As I understand it (and I'm far from an expert), speaker impedance varies with frequency. Look at any impedance graph and the line will never be straight across the board. This is what allows you to have a nominal 4 ohm tweeter and woofer in a component set and still end up with a nominal 4 ohm load to the amp.


----------



## TBDAugs

ahh! Thanks, that's enough foothold for me to do the research.

http://upload.wikimedia.org/wikipedia/en/f/f5/Znom3.jpg

FourierTransformAugs


----------



## chad

A speaker is reactive, it has inductance, capacitance, and resistance. Together this makes the impedance. Impedance can change resistance cannot. 

So, for example, at a drivers resonant frequency the driver will.. well.. resonate therefore less energy is needed to make it move at it's resonance, therefore at this point the resistance will rise... By quite a bit.

In other words an 8 ohm driver will not remain at 8 ohms thru it's passband, it will vary depending on the mechanical and electrical characteristics of the driver in motion. In a static state it will have DC resistance which is the DCR figure.

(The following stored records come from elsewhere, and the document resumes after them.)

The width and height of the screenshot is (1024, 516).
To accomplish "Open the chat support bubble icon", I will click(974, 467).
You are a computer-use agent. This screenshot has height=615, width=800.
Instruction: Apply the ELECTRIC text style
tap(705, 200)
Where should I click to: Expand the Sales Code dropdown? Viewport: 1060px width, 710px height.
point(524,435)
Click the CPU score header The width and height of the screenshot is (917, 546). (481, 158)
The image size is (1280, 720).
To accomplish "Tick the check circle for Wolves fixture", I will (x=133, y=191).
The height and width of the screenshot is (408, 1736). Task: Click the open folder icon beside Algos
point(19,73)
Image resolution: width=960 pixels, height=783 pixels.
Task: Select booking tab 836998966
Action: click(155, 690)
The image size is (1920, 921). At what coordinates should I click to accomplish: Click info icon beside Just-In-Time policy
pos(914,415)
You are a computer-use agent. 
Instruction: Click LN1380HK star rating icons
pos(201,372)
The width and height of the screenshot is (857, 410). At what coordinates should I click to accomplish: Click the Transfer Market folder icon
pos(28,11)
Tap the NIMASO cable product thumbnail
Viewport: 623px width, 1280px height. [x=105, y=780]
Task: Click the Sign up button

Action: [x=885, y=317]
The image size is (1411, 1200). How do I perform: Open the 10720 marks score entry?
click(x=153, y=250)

This is also know as the impedance response curve with impedance on the y axis and frequency on the x axis. Like this: http://www.soundstagemagazine.com/measurements/mirage_omnisat_v2fs/impedance.gif

Chad


----------



## Lanson

I didn't know there was a mirror thread on Elite, so I was in the dark about it until now. I also didn't know I was under scrutiny there. 

The sub having funny wiring is an LMT transducer coil sub. It isn't traditional, at all. The sub is working fine under a sub amp now. I don't push it, and I under-fused the amp in case I'm wrong about what I think causes the problems with some amps on this sub. 

I'm occasionally noticing people are putting words in my mouth, so I don't know how to address that other then to say I was willing to try his amp, I like it, and I'm willing to try other products he recommends. I have my own notions of what car audio means to me, but I'm open to new options. Thats it for now. 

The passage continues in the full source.